Com uma longa carreira dedicada à gerontologia, Alexandre Kalache, doutorado em epidemiologia pela Universidade de Oxford, fundador do Centro Internacional de Longevidade Brasil, passou os últimos 47 anos à procura de formas de tornar o envelhecimento mais digno e saudável.

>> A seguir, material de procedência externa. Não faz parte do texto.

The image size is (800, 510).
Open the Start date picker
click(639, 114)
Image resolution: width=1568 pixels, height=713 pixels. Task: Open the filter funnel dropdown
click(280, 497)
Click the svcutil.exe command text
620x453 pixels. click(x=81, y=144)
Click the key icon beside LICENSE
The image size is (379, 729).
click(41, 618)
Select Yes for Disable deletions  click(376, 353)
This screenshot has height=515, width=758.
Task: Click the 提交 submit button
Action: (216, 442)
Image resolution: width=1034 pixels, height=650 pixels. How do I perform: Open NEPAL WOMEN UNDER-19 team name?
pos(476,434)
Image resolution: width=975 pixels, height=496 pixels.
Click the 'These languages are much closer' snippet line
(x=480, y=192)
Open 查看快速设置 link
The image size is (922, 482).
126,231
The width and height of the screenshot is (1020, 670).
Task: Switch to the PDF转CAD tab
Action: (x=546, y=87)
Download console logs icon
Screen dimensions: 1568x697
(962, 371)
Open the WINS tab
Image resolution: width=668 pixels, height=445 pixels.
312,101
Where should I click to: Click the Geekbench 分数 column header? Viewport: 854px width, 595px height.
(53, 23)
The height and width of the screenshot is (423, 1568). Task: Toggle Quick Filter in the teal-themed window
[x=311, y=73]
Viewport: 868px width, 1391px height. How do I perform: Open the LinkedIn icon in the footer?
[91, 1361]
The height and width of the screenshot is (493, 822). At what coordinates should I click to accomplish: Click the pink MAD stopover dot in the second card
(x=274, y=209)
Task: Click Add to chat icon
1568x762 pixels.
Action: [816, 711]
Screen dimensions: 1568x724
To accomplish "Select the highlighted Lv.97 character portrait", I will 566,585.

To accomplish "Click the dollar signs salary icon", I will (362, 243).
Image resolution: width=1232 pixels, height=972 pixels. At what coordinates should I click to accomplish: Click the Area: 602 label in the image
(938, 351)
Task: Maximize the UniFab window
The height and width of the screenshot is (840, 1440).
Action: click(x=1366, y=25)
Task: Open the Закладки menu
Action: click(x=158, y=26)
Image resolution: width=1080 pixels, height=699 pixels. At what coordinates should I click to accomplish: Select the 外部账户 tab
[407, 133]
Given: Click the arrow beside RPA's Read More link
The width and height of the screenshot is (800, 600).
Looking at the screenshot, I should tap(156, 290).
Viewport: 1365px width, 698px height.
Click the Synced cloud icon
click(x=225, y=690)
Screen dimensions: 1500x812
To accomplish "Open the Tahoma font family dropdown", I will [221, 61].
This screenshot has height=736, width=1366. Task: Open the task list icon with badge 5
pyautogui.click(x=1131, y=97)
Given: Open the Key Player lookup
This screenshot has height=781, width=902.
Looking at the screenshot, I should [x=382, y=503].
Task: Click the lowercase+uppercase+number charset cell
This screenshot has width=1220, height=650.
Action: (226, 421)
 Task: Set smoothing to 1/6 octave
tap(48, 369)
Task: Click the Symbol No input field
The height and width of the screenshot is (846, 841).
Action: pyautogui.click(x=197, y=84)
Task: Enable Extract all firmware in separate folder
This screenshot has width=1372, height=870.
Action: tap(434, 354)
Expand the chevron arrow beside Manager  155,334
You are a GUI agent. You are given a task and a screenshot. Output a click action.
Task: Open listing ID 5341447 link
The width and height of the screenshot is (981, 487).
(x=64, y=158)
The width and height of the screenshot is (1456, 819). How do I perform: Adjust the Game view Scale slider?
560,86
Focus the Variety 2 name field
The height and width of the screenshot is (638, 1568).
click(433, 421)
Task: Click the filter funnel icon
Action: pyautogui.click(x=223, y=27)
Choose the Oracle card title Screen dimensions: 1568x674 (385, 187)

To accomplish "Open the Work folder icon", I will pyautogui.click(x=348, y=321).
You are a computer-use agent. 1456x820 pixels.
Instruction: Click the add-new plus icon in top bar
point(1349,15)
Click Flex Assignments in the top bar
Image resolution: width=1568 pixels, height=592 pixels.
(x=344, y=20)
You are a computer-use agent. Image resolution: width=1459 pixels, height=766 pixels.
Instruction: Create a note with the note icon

Filho de uma família multicultural, aprendeu nas conversas com os avós, um dos quais portugueses, sobre pluralidade de olhares e saberes que efervesciam na sua casa, no Rio de Janeiro.
Organizada pela Santa Casa da Misericórdia de Lisboa, a palestra sobre o “Impacto da pandemia nas pessoas mais velhas – estratégias para mitigar os seus efeitos” acabou por ser o mote para debate mais alargado sobre o envelhecimento ativo e saudável. A iniciativa realizou-se esta sexta-feira, 18 de março, no auditório da União das Cidades Capitais de Língua Portuguesa (UCCLP), em Lisboa, contando com a participação de vários técnicos da Santa Casa e da Rede Social de Lisboa. Sérgio Cintra, administrador da Ação Social da Santa Casa, abriu a palestra, defendendo que é preciso “encontrar novas formas de solucionar problemas relacionados com a temática da longevidade e envelhecimento”.
A pandemia foi a “maior tragédia sanitária da nossa história recente”
Alexandre Kalache, presidente do Centro Internacional de Longevidade no Brasil, sublinhou que a pandemia, além da “maior tragédia sanitária da nossa história recente”, foi acompanhada por um “tsunami de preconceito e discriminação”. O médico explica que “não foi apenas uma pandemia”, e sim, uma superposição de crises além da sanitária, foi também uma “crise económica, ética, social e moral”.
Atento e preocupado com a guerra entre a Rússia e a Ucrânia, o orador brasileiro destacou que “a solidão é a outra grande pandemia que estamos vivendo”, encorajando os decisores políticos e entidades a desenharem políticas amigas de todas as idades”.
Mais “desigualdade e pobreza”
Na opinião de Alexandre Kalache “a pandemia vai continuar a manifestar-se, agravando a desigualdade e a pobreza nas sociedades e, simultaneamente, acelerou o envelhecimento das sociedades”. O médico lembrou, ainda, que a pandemia revelou problemas que estavam ocultados e que, por isso, a crise sanitária foi também um “momento de aprendizagem e de preparação”.
“Antes, envelhecer era um privilégio de poucos”
“A grande conquista social dos últimos 100 anos foi, sem dúvida, envelhecer. Antes, envelhecer era um privilégio de poucos”, destaca. “Hoje vivemos mais. É uma conquista que deve ser celebrada”, lamentando que o aumento da esperança de vida seja “encarado com um fardo, por alguns políticos, porque não há uma economia que possa gerar recursos para sustentar esse envelhecimento”.
O envelhecimento também é um desafio
No entanto, Alexandre Kalache explicou que a conquista do aumento da esperança de vida também traz novos desafios, responsabilidades e problemas. Que sociedade vamos ter em 2030/2050? Vamos estar preparados para o envelhecimento da sociedade? Quem irá cuidar/tratar dos mais velhos? Quem irá trabalhar? foram algumas das questões abordadas pelo orador.
Envelhecer é mais do que ter comida no prato
“A definição de envelhecimento ativo é o processo ao longo da vida para melhorar as oportunidades para quatro coisas importantes. A primeira é saúde, isso é universal. O segundo é conhecimento. Se você não tem conhecimento, você não pode participar da sociedade, você vai perder oportunidades, ainda mais agora com a tecnologia explodindo. Conhecimento significa aprender a aprender, sempre. Com saúde e conhecimento, você abre a porta para o terceiro pilar, que é a participação”, explicou.
No final, Kalache deixou um desafio para uma aliança atlântica entre Portugal e o Brasil sobre a temática da longevidade e do envelhecimento.
Já antes, na abertura da palestra, Sérgio Cintra, administrador com o pelouro da Ação Social da Santa Casa, sublinhou que a presença de Alexandre Kalache “é um privilégio e uma oportunidade para aprender, para fazer novos diagnósticos e encontrar novas formas de solucionar problemas relacionados com a temática da longevidade e envelhecimento”. Destacando a importância do projeto RADAR e da sua atuação na cidade de Lisboa, o administrador sublinhou que “a solidão tem, atualmente, outra dimensão e a Santa Casa tem o dever de preparar a cidade para o seu envelhecimento”.
Por outro lado, Vítor Ramalho, secretário-geral da UCCLP, agradeceu e elogiou a realização da iniciativa, sublinhando que a palestra será “útil para entender o impacto real da pandemia nas pessoas mais velhas”.